Religion und Macht
Prof. Dr. Horst Hermann
Vortrag am Institut für Religionsphilosophische Forschung
der Johann Wolfgang Goethe-Universität Frankfurt am Main am 16. Januar 2001
Das Verhältnis von Religion und Macht erscheint ambivalent. Handelt es sich um Wechselbegriffe oder um Gegensätze? Oder ist Religion immer beides: Ausdruck sowohl der Macht wie des Heils dessen, worauf sie sich bezieht. Ist dieses Etwas umgeben von einem mysterium tremendum und einem mysterium fascinans?
Religion ist ein vieldeutiger, Macht ein amorpher Begriff. Um beider Verhältnis besser untersuchen zu können, reduziere ich jeden Begriff auf zwei Bedeutungen. Religion sei einmal religio christiana im Sinne des Apostolicums und wird aus der theologischen Binnenperspektive dargestellt. Macht wird in diesem Zusammenhang als Herrschaft (Potestas) verstanden, die Fähigkeit, den eigenen gegen einen entgegenstehenden Willen durchzusetzen.

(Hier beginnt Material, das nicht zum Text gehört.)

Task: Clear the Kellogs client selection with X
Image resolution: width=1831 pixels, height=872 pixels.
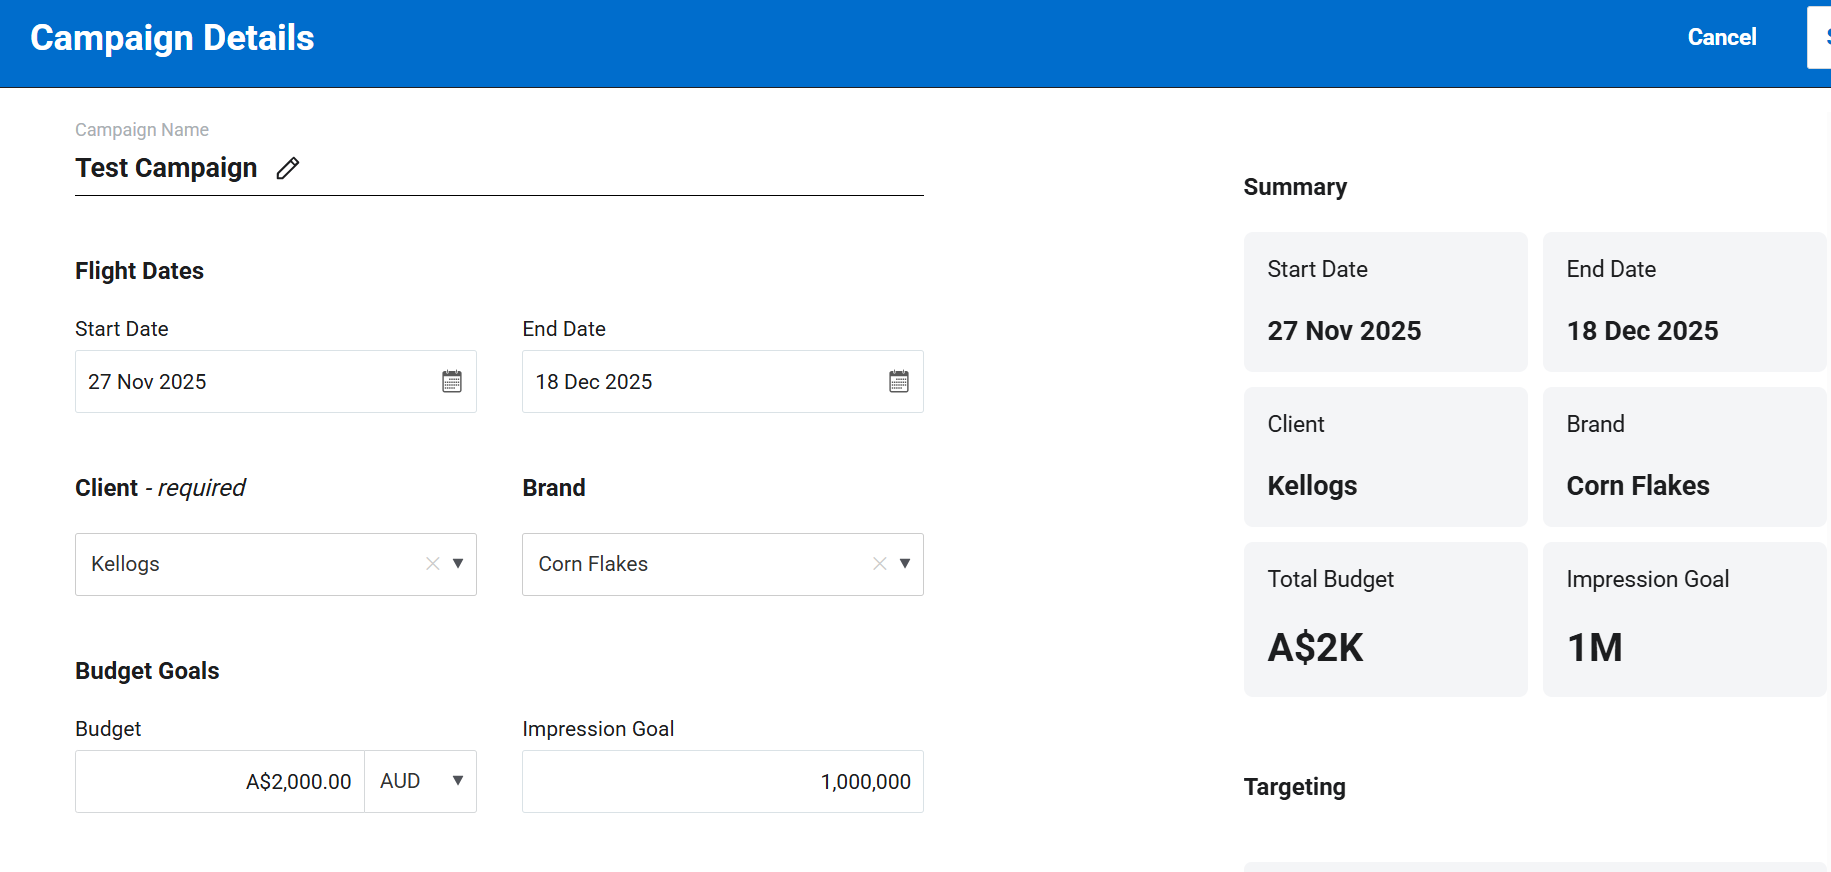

Diesen christlichen Begriff von Religion konfrontiere ich sodann mit einem kosmologisch-ästhetischen Begriff, gewonnen aus der philosophischen Außenperspektive als Vision von etwas, das wirklich ist, doch seiner Verwirklichung harrt, allem Bedeutung verleihend. Hier bedeutet Macht die Potentia, die selbständige Kraft und die uranfängliche Möglichkeit Bewegungen und Wirkungen hervorzurufen.
Allmacht als ältestes Attribut Gottes strukturiert christliche Theologie bis in alle ihre Lehrstücke hinein, Im Verlauf der Christentumsgeschichte verlagert sich der Focus vom kosmologischen hin zum ethisch-politischen Aspekt, von der Potentia zur Potestas. Die politische Theologie rückt ins Zentrum des Glaubensverständnisses mit der Folge einer Sakrilisierung der politischen Macht und der Realisierung von Religion als politischer Nacht. Die Religionskritik auf dem Boden des Christentums wendet sich gegen diese enge Verbindung von Religion und politischer Macht. In dem Maße wie die Allmacht Gottes keine Größe des allgemeinen Bewußtseins mehr ist, gewinnen politische und wirtschaftliche Macht Aufmerksamkeit und Ansehen.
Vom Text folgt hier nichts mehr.